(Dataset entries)
==========
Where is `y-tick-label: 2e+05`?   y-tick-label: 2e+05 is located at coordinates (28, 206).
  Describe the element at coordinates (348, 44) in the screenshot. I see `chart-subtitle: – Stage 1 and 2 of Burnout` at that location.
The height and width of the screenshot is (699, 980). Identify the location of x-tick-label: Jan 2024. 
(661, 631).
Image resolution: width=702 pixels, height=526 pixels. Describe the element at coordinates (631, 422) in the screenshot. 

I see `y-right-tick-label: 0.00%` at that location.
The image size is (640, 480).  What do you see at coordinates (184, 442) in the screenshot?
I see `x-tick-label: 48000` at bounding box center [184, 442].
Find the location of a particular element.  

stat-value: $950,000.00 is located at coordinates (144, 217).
==========
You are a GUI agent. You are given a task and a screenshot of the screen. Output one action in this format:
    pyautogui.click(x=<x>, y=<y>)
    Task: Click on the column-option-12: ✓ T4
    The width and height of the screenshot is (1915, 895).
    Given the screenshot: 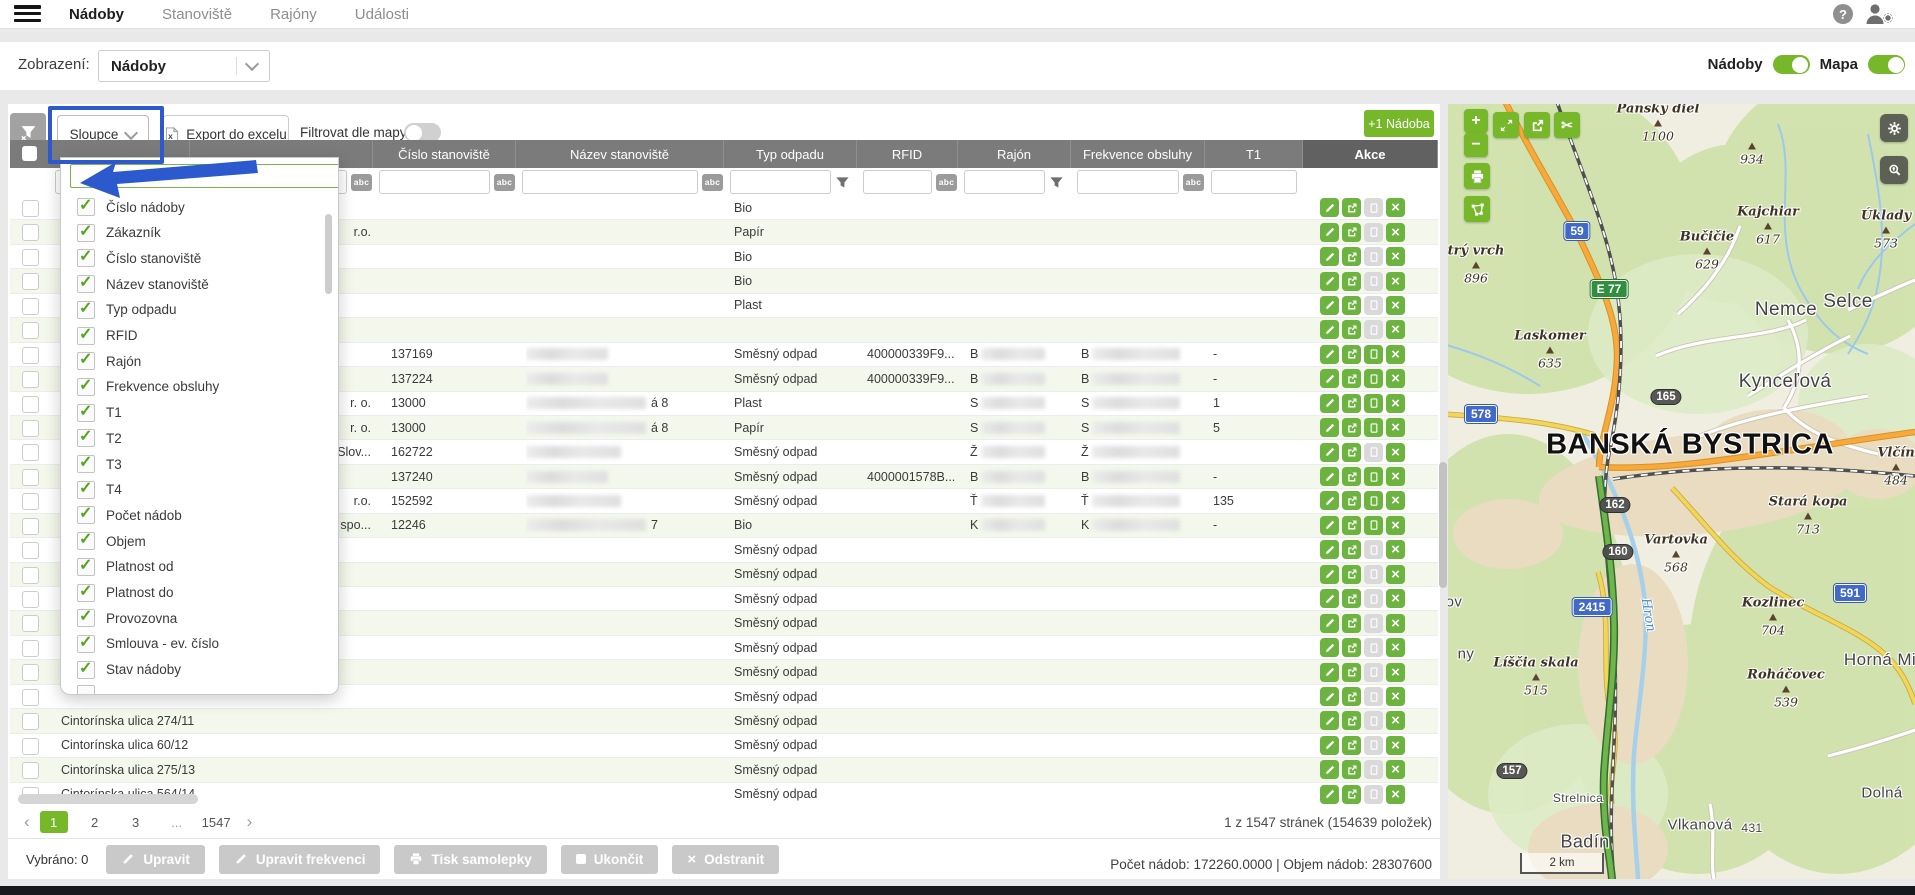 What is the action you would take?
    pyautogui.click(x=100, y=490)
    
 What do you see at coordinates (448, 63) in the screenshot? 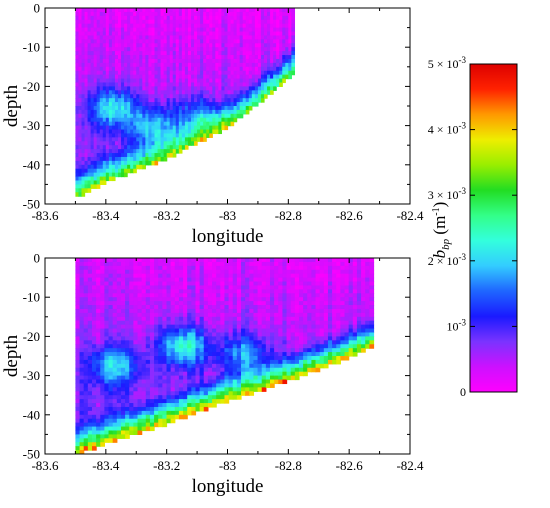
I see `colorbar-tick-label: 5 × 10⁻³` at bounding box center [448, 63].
==========
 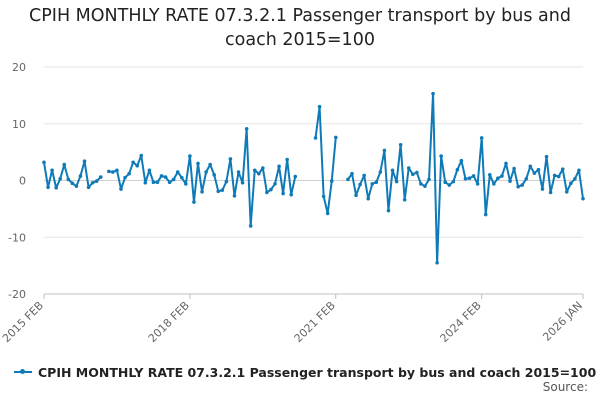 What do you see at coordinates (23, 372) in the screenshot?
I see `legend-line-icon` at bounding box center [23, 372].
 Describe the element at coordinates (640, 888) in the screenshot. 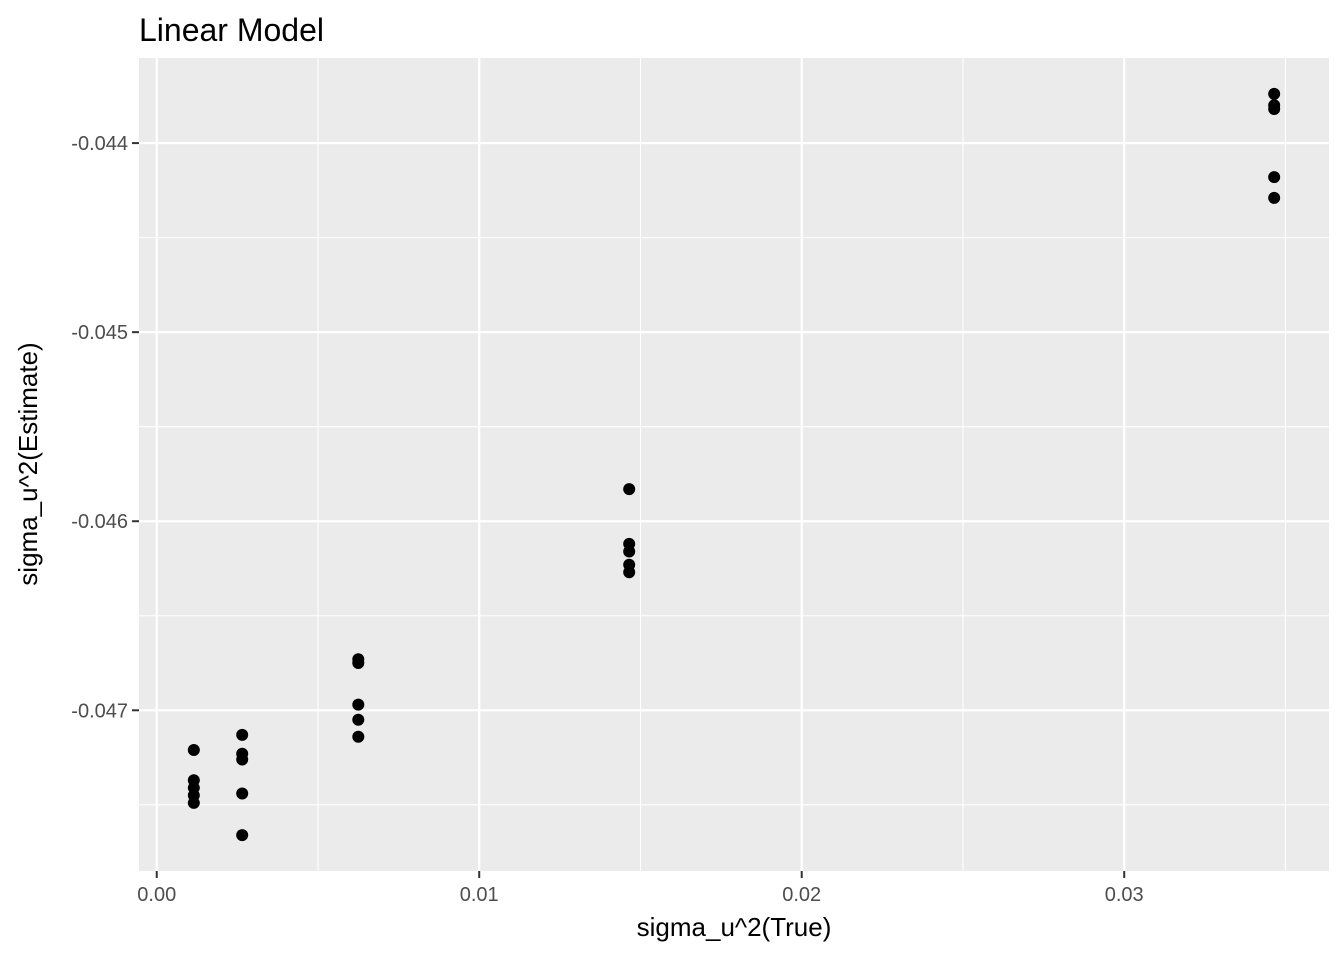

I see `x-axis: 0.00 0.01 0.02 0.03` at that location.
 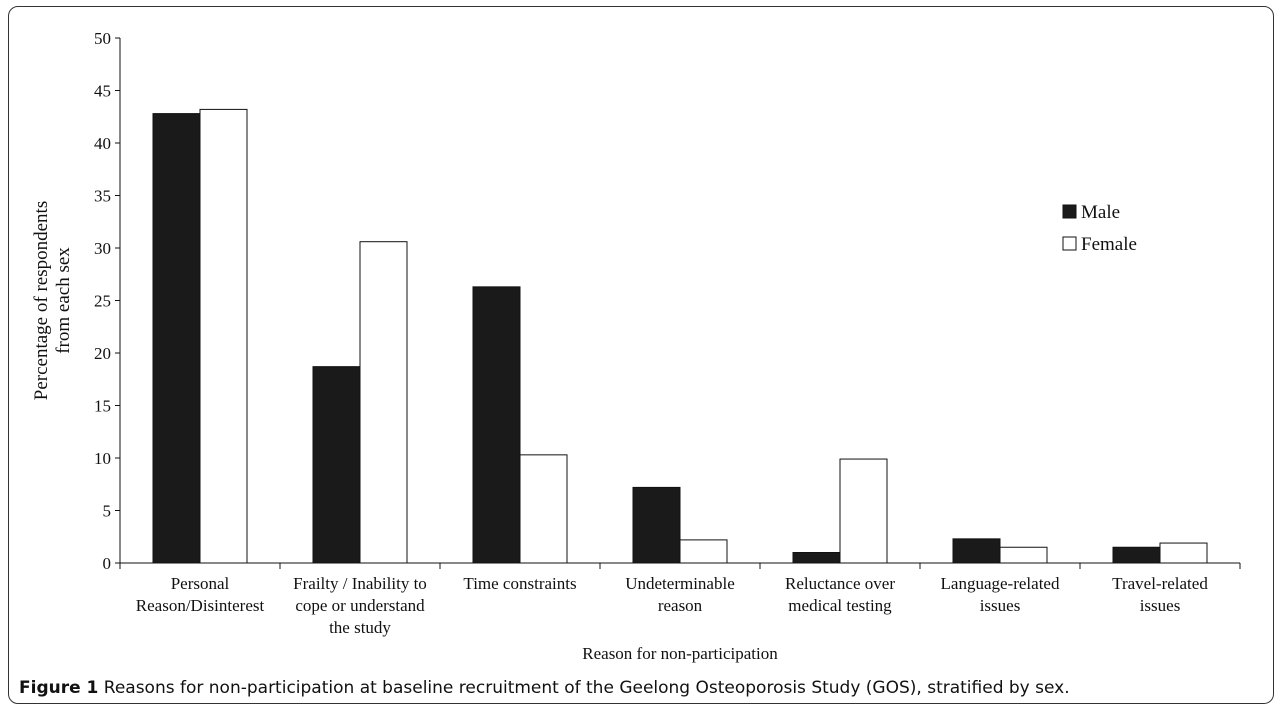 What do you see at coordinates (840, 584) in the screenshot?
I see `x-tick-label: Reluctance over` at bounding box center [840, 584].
==========
• _Problem details_: Give the lines from the line with "What do you see at coordinates (23, 372)" to the line with "center [840, 584].", both included, as a JSON list of strings with one string per line and blank lines omitted. Leave the pictures out.

• _Solution for this exercise_:
[
  "  What do you see at coordinates (23, 372) in the screenshot?",
  "I see `legend-line-icon` at bounding box center [23, 372].",
  " Describe the element at coordinates (640, 888) in the screenshot. ",
  "I see `x-axis: 0.00 0.01 0.02 0.03` at that location.",
  "  What do you see at coordinates (840, 584) in the screenshot?",
  "I see `x-tick-label: Reluctance over` at bounding box center [840, 584]."
]